Regulation of soluble vascular endothelial growth factor receptor 1 secretion from human endothelial cells by tissue inhibitor of metalloproteinase 1.

Vascular endothelial growth factor (VEGF) and its soluble receptor (sVEGFR-1) are key regulators in human ovarian angiogenesis. Produced by granulosa and ovarian theca interna cells, VEGF promotes blood vessel growth during follicular development and corpus luteum formation, whereas sVEGFR-1, which is secreted by endothelial cells, functions as an antagonist to VEGF activity by binding it. In order to gain further insights into the regulatory mechanisms of ovarian angiogenesis, the aim of the present study was to analyze the influence of tissue inhibitor of metalloproteinase 1 (TIMP-1), which is actively involved in the degradation and remodeling of the extracellular matrix, on sVEGFR-1 secretion of cultured human umbilical vein endothelial cells. sVEGFR-1 production was determined in the culture supernatant by Sandwich-ELISA. We showed that TIMP-1 produced by human granulosa cells and recombinant human TIMP-1 both significantly increased the production of sVEGFR-1 in endothelial cells.

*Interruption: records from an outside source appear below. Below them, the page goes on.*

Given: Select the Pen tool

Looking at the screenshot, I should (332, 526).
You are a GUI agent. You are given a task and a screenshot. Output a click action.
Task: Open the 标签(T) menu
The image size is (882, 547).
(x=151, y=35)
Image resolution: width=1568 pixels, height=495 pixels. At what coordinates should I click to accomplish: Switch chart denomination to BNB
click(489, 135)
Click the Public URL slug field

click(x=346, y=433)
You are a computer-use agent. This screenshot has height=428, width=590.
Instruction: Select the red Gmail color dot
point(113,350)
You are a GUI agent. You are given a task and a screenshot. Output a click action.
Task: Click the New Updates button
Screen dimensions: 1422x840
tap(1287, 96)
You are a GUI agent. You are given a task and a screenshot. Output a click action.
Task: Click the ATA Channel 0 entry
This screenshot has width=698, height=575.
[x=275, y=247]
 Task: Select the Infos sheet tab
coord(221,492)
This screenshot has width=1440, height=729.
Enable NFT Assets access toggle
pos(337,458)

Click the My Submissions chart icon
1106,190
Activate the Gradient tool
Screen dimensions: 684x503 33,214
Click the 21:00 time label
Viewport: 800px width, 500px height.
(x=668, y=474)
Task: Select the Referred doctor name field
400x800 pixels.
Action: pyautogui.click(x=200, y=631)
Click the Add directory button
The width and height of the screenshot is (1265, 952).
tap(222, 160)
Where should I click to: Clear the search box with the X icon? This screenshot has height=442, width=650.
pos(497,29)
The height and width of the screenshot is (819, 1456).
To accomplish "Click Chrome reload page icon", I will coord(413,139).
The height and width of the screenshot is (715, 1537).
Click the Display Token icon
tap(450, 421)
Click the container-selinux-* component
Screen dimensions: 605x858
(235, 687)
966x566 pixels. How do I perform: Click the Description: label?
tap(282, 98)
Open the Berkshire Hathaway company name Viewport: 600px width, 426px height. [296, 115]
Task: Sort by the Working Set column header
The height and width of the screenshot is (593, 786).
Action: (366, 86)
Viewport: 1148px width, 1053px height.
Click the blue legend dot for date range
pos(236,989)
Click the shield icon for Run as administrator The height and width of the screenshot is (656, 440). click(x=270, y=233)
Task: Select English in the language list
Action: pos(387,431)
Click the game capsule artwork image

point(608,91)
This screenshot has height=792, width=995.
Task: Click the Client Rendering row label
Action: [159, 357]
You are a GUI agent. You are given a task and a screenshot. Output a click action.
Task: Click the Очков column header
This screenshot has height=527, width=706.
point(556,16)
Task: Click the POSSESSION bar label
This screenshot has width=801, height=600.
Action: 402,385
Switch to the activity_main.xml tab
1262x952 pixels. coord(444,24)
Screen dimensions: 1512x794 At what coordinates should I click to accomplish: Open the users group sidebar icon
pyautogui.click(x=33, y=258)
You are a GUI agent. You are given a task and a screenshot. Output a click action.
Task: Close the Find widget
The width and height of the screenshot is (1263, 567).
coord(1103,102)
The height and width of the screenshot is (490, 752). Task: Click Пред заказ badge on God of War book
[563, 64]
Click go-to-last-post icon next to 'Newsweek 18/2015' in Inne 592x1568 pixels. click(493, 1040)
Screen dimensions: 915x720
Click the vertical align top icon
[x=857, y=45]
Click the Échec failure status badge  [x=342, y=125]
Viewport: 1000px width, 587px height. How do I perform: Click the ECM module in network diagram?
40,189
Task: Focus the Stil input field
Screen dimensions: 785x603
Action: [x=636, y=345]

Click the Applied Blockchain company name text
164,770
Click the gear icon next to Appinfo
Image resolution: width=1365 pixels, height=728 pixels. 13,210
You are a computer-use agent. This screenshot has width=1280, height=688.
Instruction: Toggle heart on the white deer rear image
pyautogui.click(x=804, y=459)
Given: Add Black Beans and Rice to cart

Also, the down-regulation of TIMP-1 expression by RNA interference resulted in a significant reduction of endothelial sVEGFR-1 secretion into the culture medium. Furthermore, TIMP-1 weakly inhibited proliferation of VEGF-stimulated endothelial cells. In conclusion, our results provide evidence that TIMP-1 increases the production of sVEGFR-1 in endothelial cells and thus may reduce VEGF bioavailability, leading to reduced blood vessel growth in the ovary.